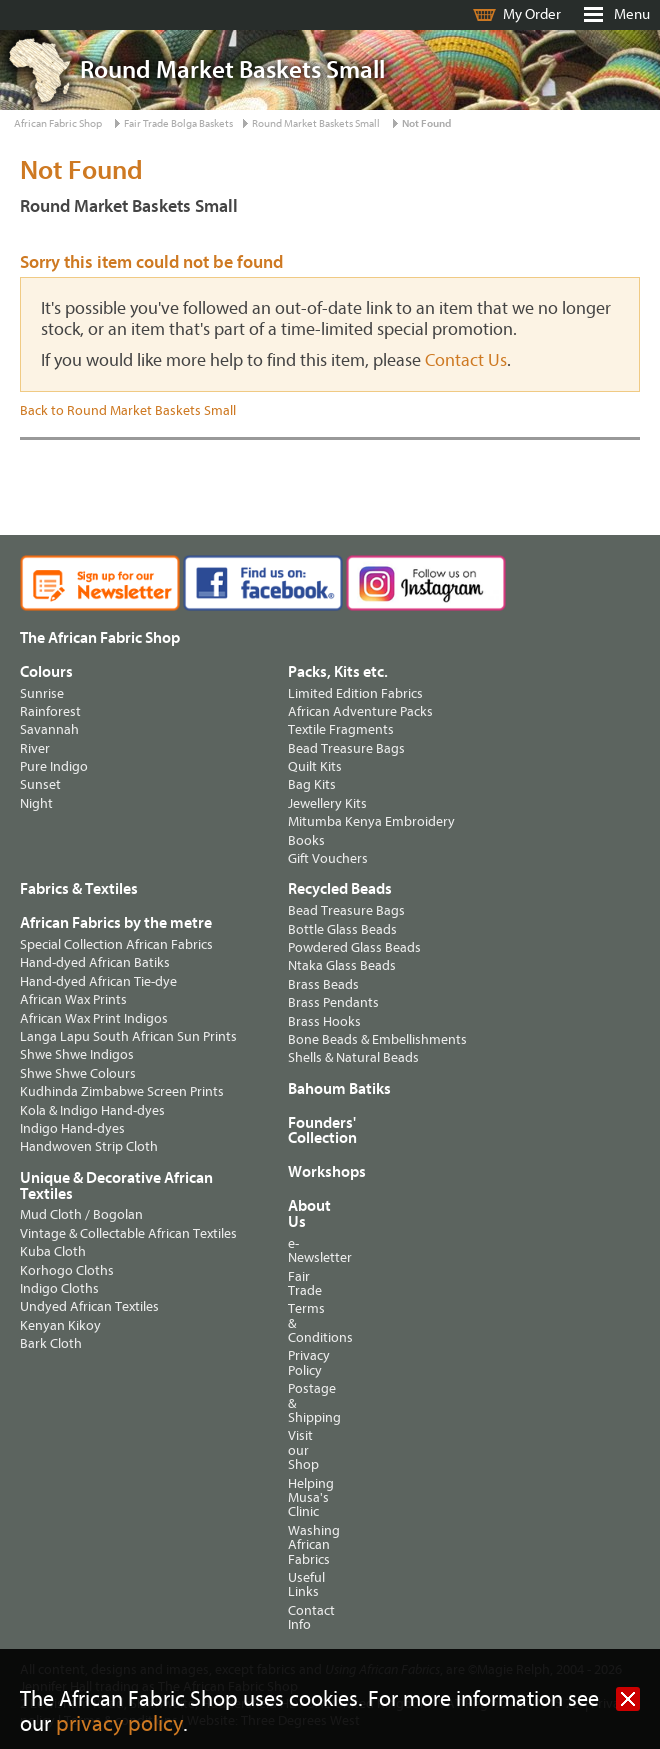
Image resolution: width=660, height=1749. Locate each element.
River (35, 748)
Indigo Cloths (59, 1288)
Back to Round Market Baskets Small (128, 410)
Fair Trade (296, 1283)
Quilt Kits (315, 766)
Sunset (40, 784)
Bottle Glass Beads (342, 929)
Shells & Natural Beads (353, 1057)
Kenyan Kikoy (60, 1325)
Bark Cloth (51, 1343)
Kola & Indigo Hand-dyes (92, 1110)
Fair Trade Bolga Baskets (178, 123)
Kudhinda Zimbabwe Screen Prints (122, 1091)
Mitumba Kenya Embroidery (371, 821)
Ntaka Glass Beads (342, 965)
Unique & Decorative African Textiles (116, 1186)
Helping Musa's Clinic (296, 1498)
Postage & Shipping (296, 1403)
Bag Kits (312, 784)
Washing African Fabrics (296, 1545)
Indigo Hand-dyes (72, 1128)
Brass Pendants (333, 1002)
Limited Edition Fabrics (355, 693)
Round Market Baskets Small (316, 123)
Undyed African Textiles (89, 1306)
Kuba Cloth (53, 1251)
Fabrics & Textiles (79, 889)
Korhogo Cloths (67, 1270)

• _GIVEN PROBLEM_
Reproduce the records above line for line without changing anything, but omit the picture.

• _CORRECT RESULT_
Image resolution: width=660, height=1749. Locate each element.
River (35, 748)
Indigo Cloths (59, 1288)
Back to Round Market Baskets Small (128, 410)
Fair Trade (296, 1283)
Quilt Kits (315, 766)
Sunset (40, 784)
Bottle Glass Beads (342, 929)
Shells & Natural Beads (353, 1057)
Kenyan Kikoy (60, 1325)
Bark Cloth (51, 1343)
Kola & Indigo Hand-dyes (92, 1110)
Fair Trade Bolga Baskets (178, 123)
Kudhinda Zimbabwe Screen Prints (122, 1091)
Mitumba Kenya Embroidery (371, 821)
Ntaka Glass Beads (342, 965)
Unique & Decorative African Textiles (116, 1186)
Helping Musa's Clinic (296, 1498)
Postage & Shipping (296, 1403)
Bag Kits (312, 784)
Washing African Fabrics (296, 1545)
Indigo Hand-dyes (72, 1128)
Brass Pendants (333, 1002)
Limited Edition Fabrics (355, 693)
Round Market Baskets Small (316, 123)
Undyed African Textiles (89, 1306)
Kuba Cloth (53, 1251)
Fabrics & Textiles (79, 889)
Korhogo Cloths (67, 1270)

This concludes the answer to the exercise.